Description of the task:
Go to the line holding "The height and" in the entries below and write out exactly every line down to and including the line holding "the thumbs-down icon".

Record extracts:
● ● ● ●
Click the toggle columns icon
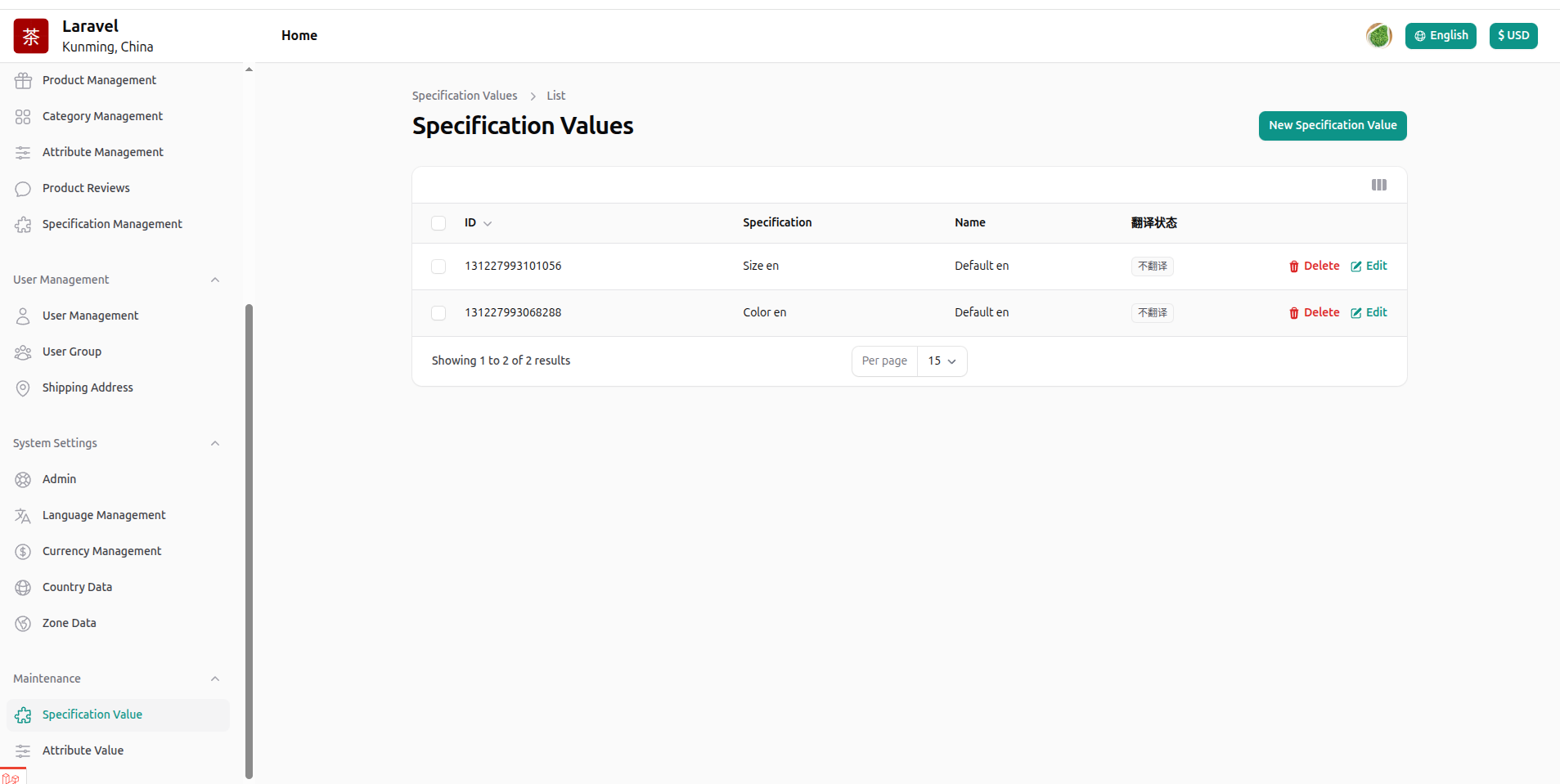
● ● ● ●
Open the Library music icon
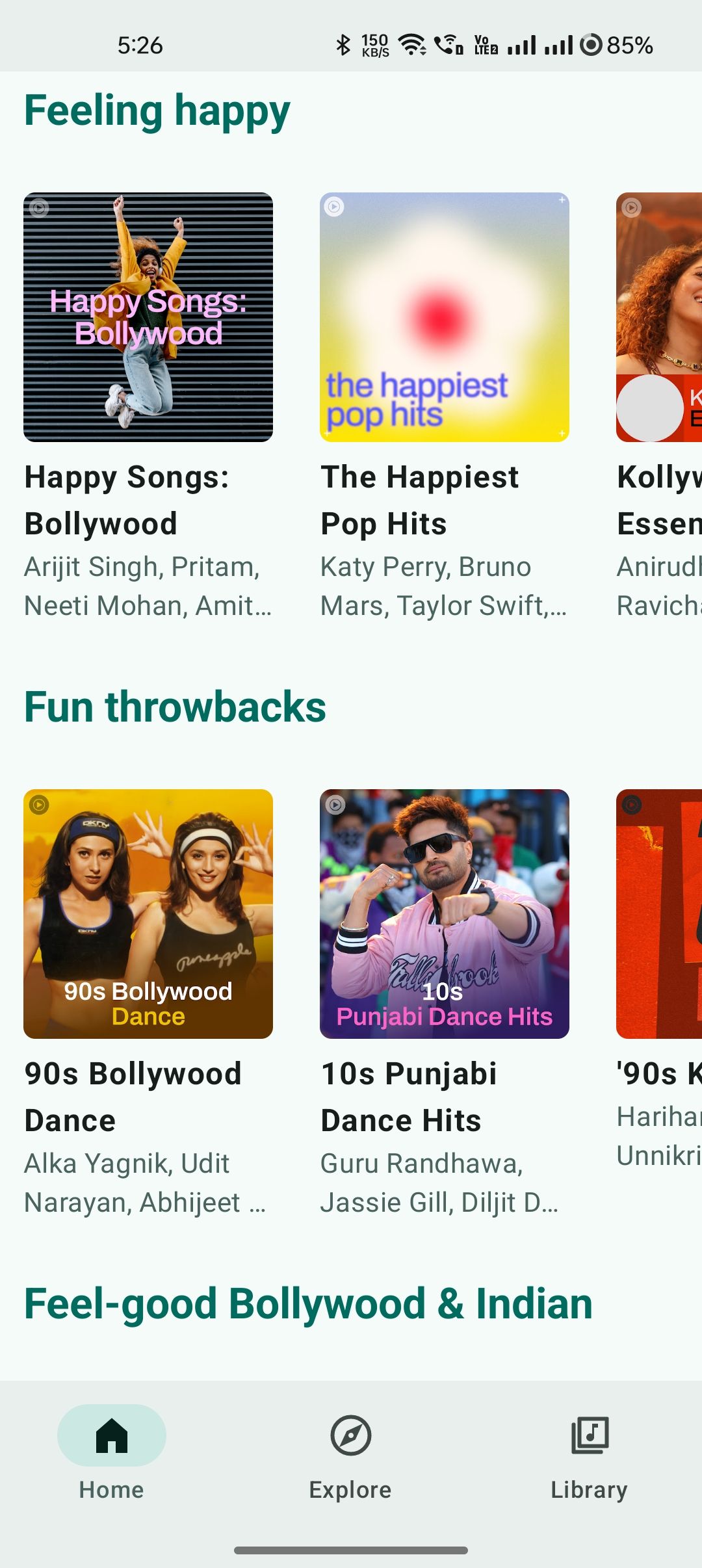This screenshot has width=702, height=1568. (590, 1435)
● ● ● ●
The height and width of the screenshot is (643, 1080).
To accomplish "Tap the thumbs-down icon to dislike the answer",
● ● ● ●
Response to this task:
The height and width of the screenshot is (643, 1080).
To accomplish "Tap the thumbs-down icon to dislike the answer",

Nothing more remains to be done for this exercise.